As a result and after being stirred up largely by Hollywood in the United States, two anti-piracy strategies have emerged. The first involves local ISPs being ordered to block The Pirate Bay and similar sites.
The second is a “three strikes” style warning scheme that would see regular Internet users being monitored by anti-piracy companies and then sent escalating warning notices by their respective ISPs. The idea is that after receiving several these warnings, Internet subscribers will eventually change their ways.
But while site blocking is currently full-steam ahead with The Pirate Bay, Torrentz, isoHunt, TorrentHound and SolarMovie being targeted in Federal Court, negotiations over the warning scheme have labored for years and yielded few results.
In February it was revealed that three-strikes (or graduated response as its often known) would not be immediately going ahead. As has been the case for years, rightsholders and ISPs simply couldn’t agree over who would pay for what was clearly going to be an expensive system.
This raises the somewhat extraordinary situation that having pleaded with the Australian government for “three strikes”, having submitted a draft to the Australian Communications and Media Authority a year ago, and having missed the government-mandated deadline for implementation last September 1, rightsholders and ISPs are now having to lobby the government to put it on hold.
According to ITNews, earlier today Communications Alliance CEO John Stanton told the CommsDay summit that rightsholders and ISPs were working on a joint approach to the government to ask for the “three strikes” scheme to be suspended for another 12 months.
“[The plan is to say] ‘given that the focus is on website blocking at the moment, let’s put that draft code into abeyance and not have the [Australian Communications and Media Authority] seek to further examine it for possible registration, and we’ll come back in 12 months and see whether it makes sense to try and reinvigorate those commercial discussions’,” Stanton says.
Stanton’s statement is clearly trying to focus on the potential gains to be had via a site-blocking regime but discussions on “three strikes” preceded blocking plans by several years and have always been favored by rightsholders. Indeed, even in countries where blocking is already in place, moves to bring in warning notices have continued unabated. But, as always, the real issue revolves around who will pay.
“Hopefully [the suspension] will give us at least a good holding position, and we’ll see in a year’s time whether there really is a problem of scale that needs to be dealt with by a costly and complex scheme,” Stanton explains.
The problem has always been about costs. Rightsholders strongly believe that ISPs should pay a large proportion of the scheme but that position is rarely supported by the ISPs themselves. Even in countries where notice schemes are going ahead, limits on the numbers of notices are often put in place. Which, given the projected cost in Australia, wouldn’t necessarily be a bad thing.

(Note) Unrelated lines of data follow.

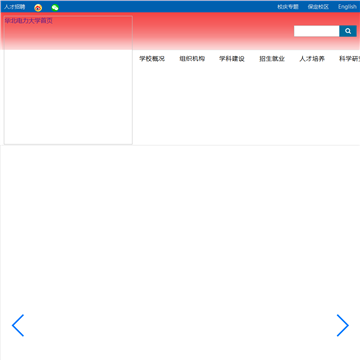
Task: Switch to 保定校区 site
Action: (318, 7)
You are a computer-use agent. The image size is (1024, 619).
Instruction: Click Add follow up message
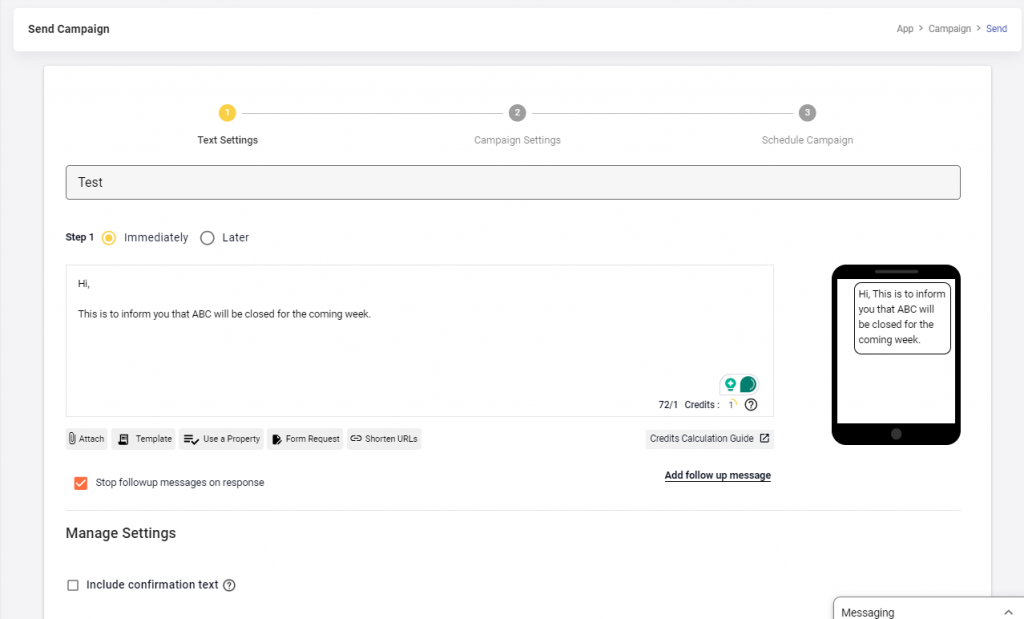click(x=717, y=475)
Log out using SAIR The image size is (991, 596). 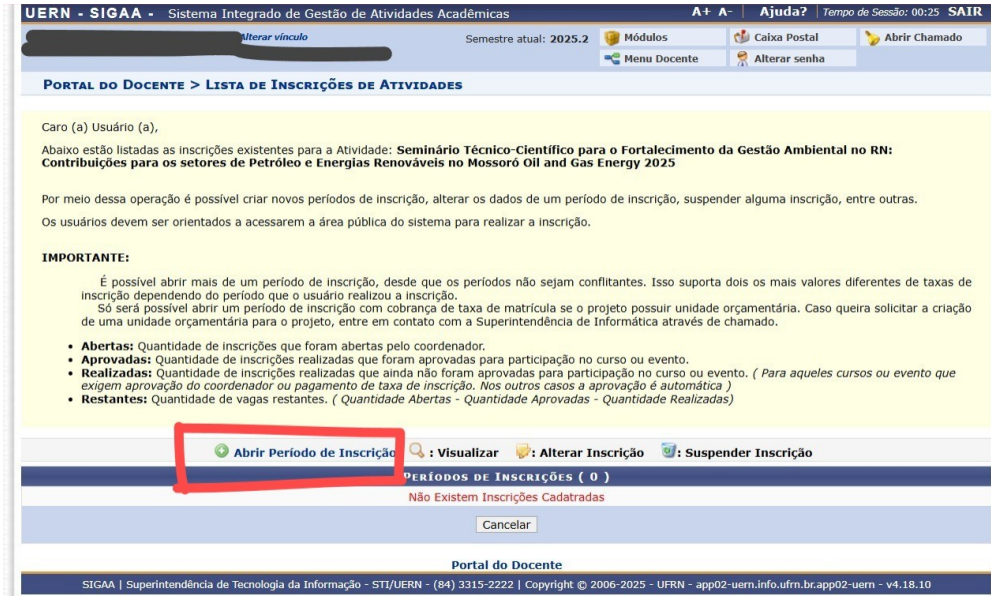pyautogui.click(x=965, y=11)
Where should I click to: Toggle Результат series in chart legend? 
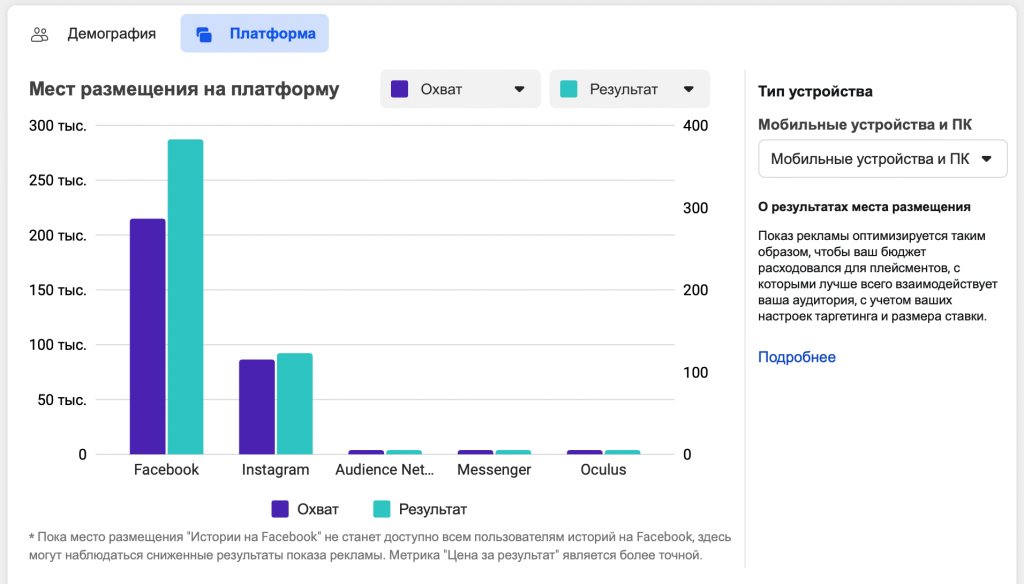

“At the moment, [the warning system] is manual,” Village Roadshow co-chief executive Graham Burke said in February. “And it’s just so labor intense, that it’s somewhere in the vicinity of $16 to $20 per notice, which is prohibitive. You might as well give people a DVD.”
Reading between the lines it seems possible that rightsholders and ISPs will seek to come up with a more cost-effective automated system during the next year. The agreement to have some kind of system is now in place but it will all rest on the price tag. If that can be brought down to a few cents per warning then it will be all systems go.
In the meantime, troll activity and plans by Village Roadshow to take a few people court not withstanding, Australians appear to have at least another year of trouble-free downloading – if they can get round the site blocks.